To scholars, the 500 gleaming bowls and vases make up the world's most important collection of 17th Century Chinese porcelain, a priceless cultural legacy.
But for the children of the late Sir Michael Butler, former adviser to Margaret Thatcher, the late Ming Chinese pieces he spent 50 years collecting are a source of pride – and anguish.
One of the siblings, Katharine Butler, with the collection of her late father, Sir Michael Butler
For six years, Katharine Butler, 48, and her brother Charles, 49, have been locked in battle to keep the collection intact while Caroline, 62, and James, 50, fight through the courts to remove their share from the private family museum in Dorset.
Such is the bitterness engendered, younger and elder siblings communicate only via legal letters. The case has dragged damaging secrets out into the light, including allegations of Sir Michael's marital infidelity and his supposed financial favouritism towards his younger offspring.
In one corrosive email disclosed in court, it was claimed that Sir Michael was more interested in his vases than his children. Now, The Mail on Sunday has established that it is the elder siblings who have prevailed. On Thursday, Judge Simon Barker QC ruled in favour of Caroline and James, saying the Butler Family Collection will indeed be divided, leaving Katharine and Charles distraught.
As Katharine puts it, she is heartbroken. 'It's a cultural tragedy,' she says, poised and articulate as you might expect from the daughter of a diplomat, but visibly distressed. 'The world's best collection of Chinese porcelain from that era will be broken up and dispersed, when our father made it very clear he wanted it kept together.
'For me, the pieces aren't just pots – they represent my father's extraordinary achievement. He created the collection meticulously over 50 years.'
Each of the siblings will be entitled to choose 125 pieces, a legacy worth £1 million, although the elder two insist they are not motivated by money.

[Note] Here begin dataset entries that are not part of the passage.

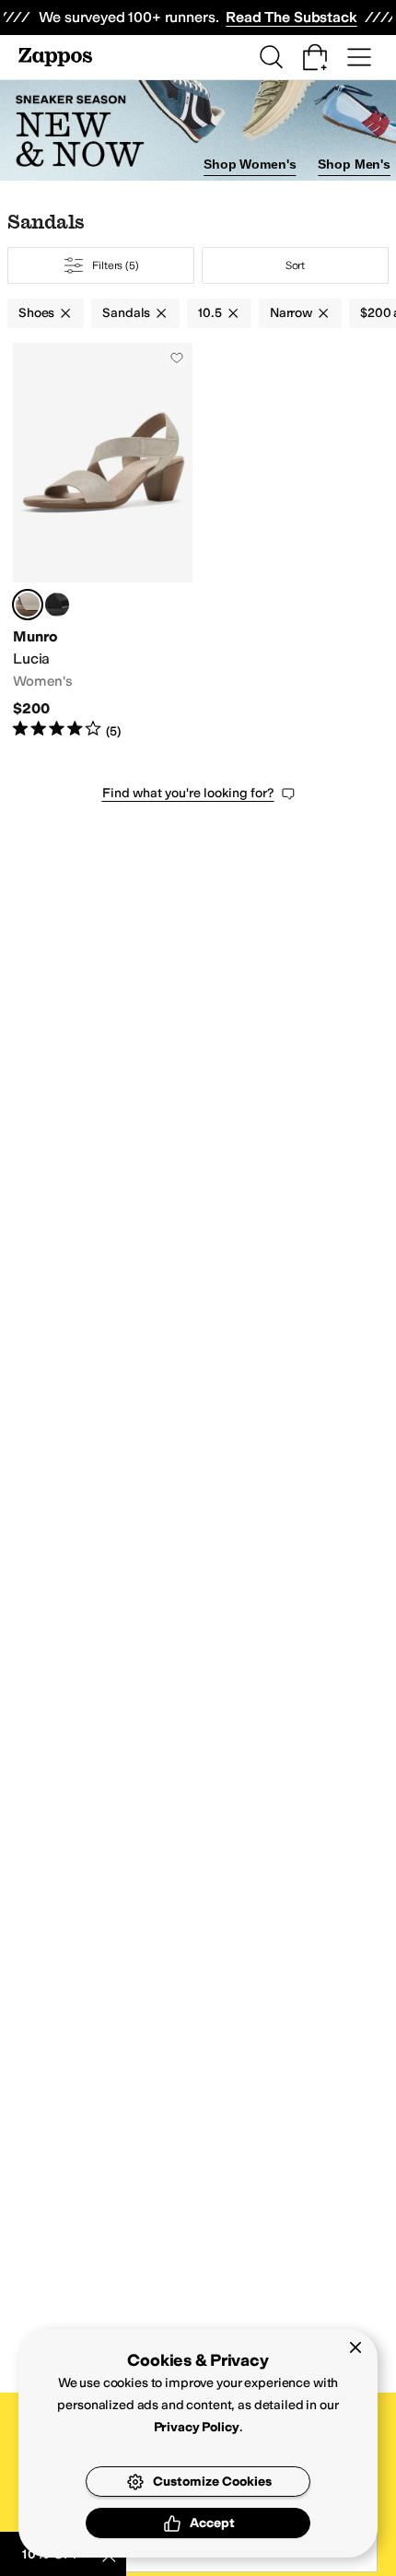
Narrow (291, 313)
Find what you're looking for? (188, 793)
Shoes (36, 313)
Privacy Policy (196, 2427)
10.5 (209, 313)
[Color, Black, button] (57, 604)
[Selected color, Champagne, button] (27, 604)
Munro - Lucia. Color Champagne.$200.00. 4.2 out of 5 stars (102, 541)
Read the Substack (291, 17)
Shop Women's (250, 164)
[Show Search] (270, 57)
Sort (295, 265)
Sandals (126, 313)
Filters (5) (115, 265)
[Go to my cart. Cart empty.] (315, 57)
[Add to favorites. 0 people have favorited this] (177, 358)
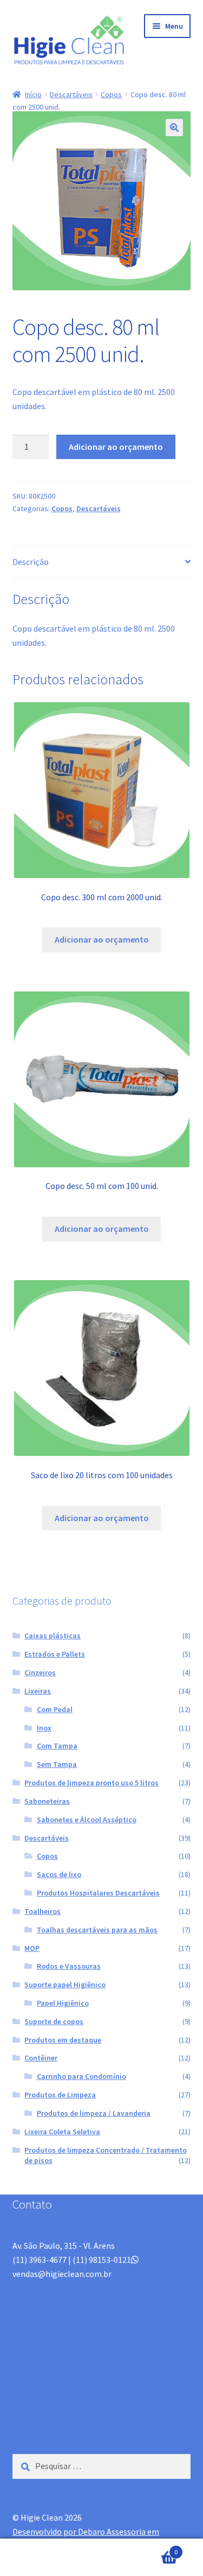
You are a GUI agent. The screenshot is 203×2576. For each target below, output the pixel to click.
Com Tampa (57, 1746)
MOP (32, 1948)
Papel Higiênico (63, 2003)
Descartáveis (71, 94)
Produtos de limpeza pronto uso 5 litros (91, 1783)
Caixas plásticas (52, 1635)
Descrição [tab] (30, 561)
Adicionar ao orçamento (116, 446)
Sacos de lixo (59, 1874)
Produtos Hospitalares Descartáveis (98, 1893)
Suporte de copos (53, 2021)
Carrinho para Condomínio (81, 2076)
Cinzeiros (40, 1672)
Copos (111, 94)
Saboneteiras (47, 1801)
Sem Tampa (57, 1764)
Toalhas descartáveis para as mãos (97, 1930)
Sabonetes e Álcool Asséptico (86, 1819)
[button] (174, 127)
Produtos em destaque (62, 2040)
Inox (44, 1728)
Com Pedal (55, 1709)
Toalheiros (42, 1911)
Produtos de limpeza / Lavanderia (93, 2113)
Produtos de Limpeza (60, 2095)
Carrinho (156, 2548)
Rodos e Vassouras (69, 1966)
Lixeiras (37, 1691)
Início (33, 94)
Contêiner (40, 2058)
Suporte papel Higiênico (65, 1984)
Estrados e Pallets (54, 1654)
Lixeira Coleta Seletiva (62, 2131)
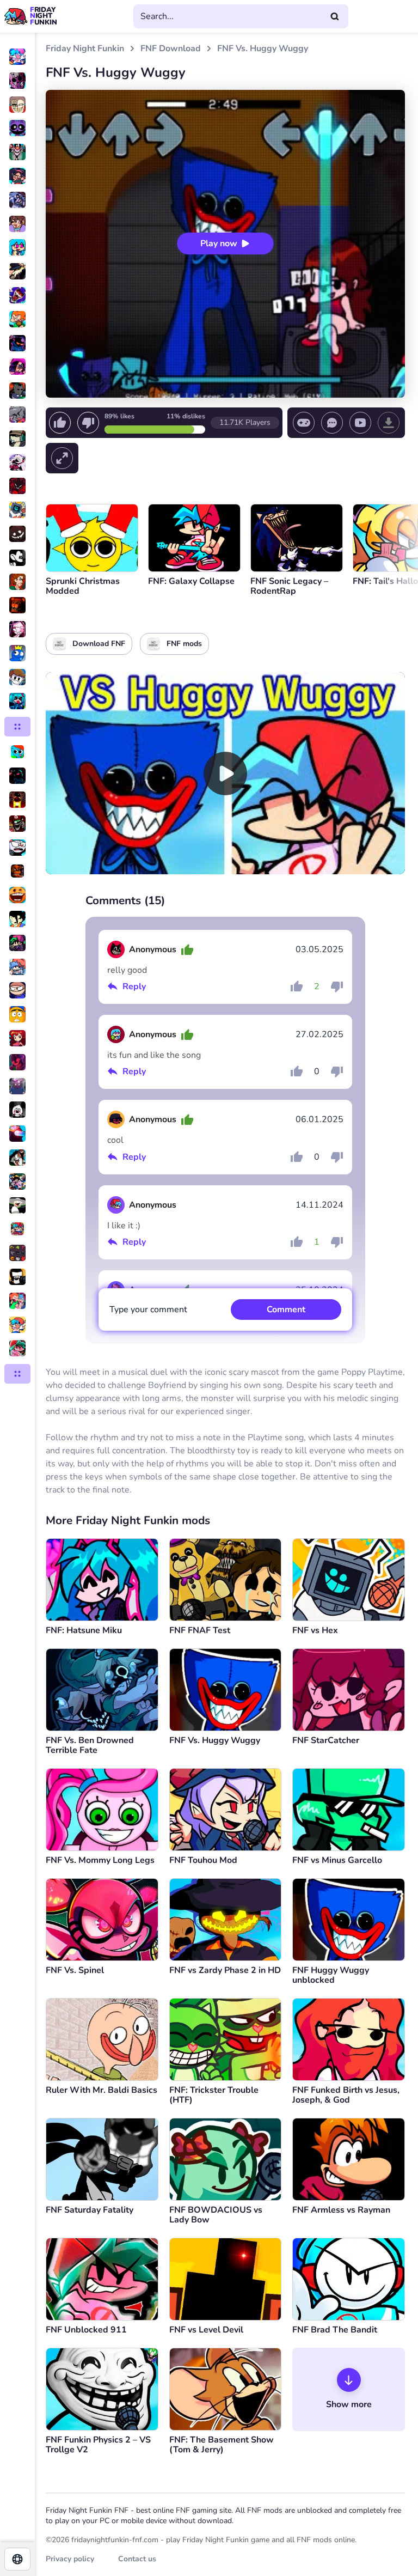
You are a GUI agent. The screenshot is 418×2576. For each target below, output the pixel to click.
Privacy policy (70, 2559)
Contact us (137, 2559)
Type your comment (148, 1310)
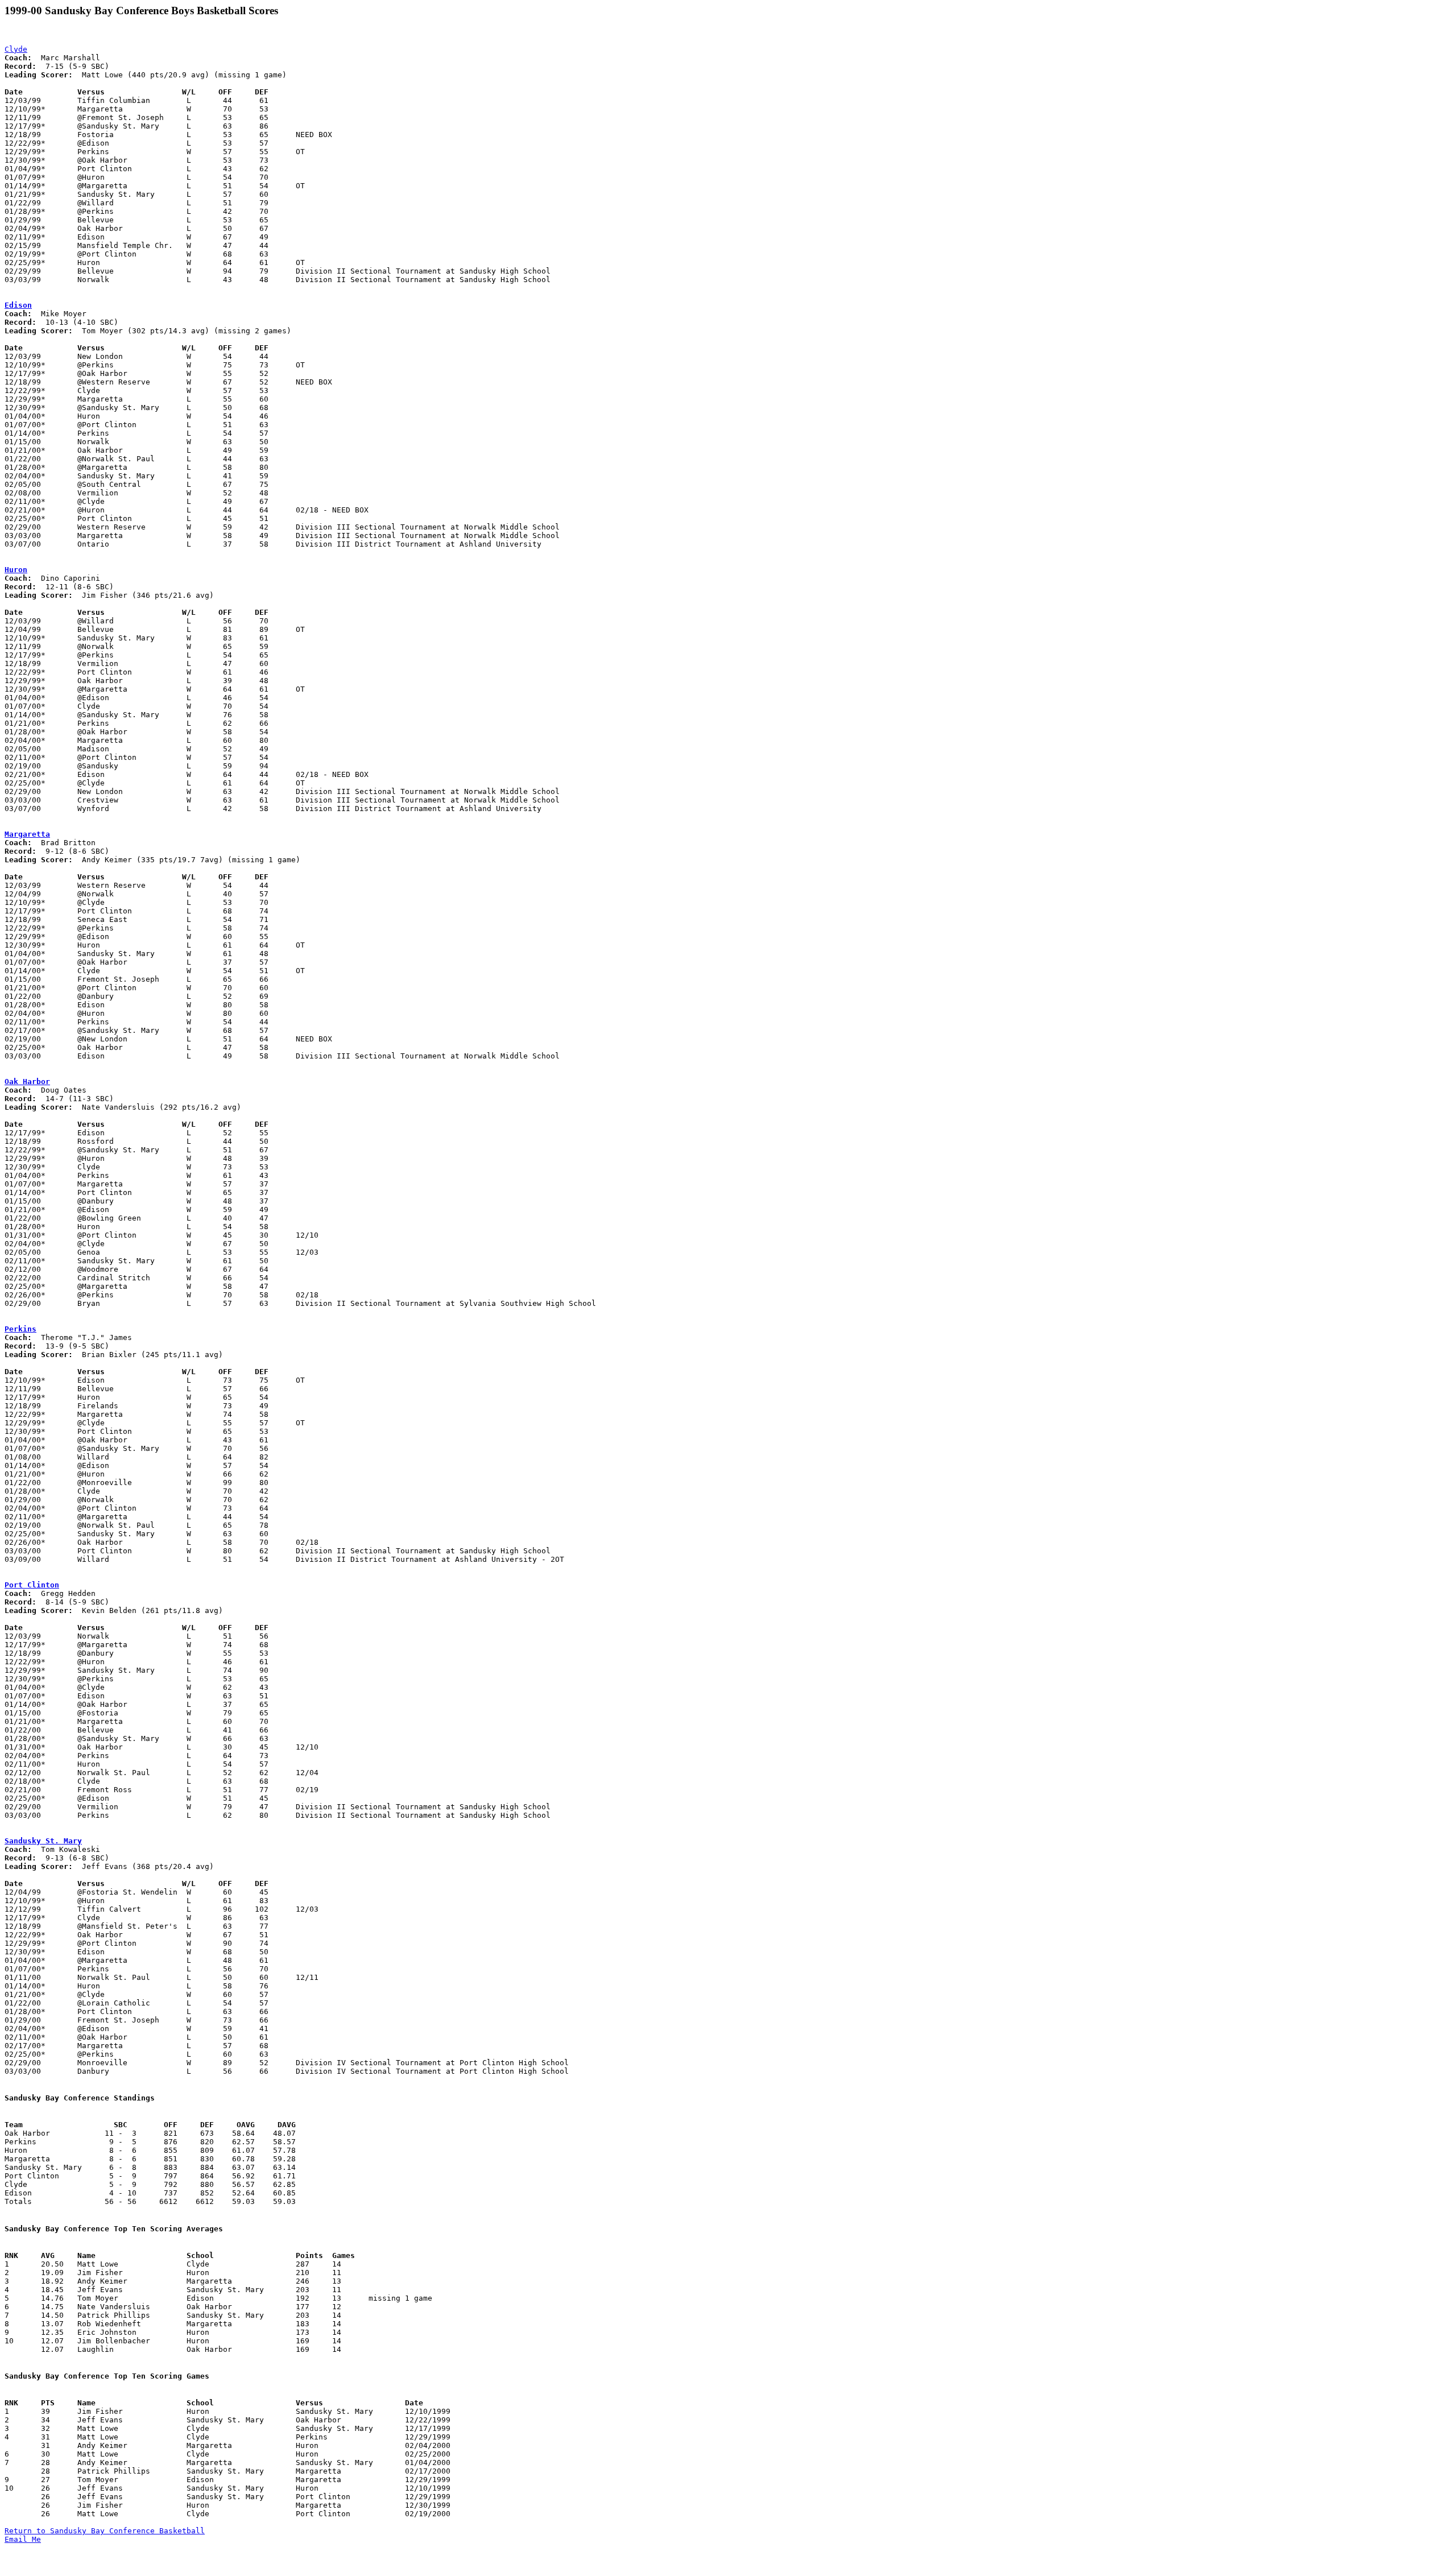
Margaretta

'I can't understand why my brother and sister think it's OK not to have talked to us in two years, to disregard my father's wishes and to break up a collection which has such cultural and academic importance,' says Katharine.
'I'm particularly confused about why James has taken this position. I find it difficult to believe he wants to keep 125 pieces of porcelain in his house.'
Of Caroline, who, ironically, is a trustee of the Art Fund, a charity which works to keep collections intact and in Britain, Katharine says: 'There are many phases of grief and I think my sister is stuck in the angry stage. I'm very sad they won't communicate with us. I think both of them got carried away with the litigation. They became more and more rigid in their position as the time – and costs – went by.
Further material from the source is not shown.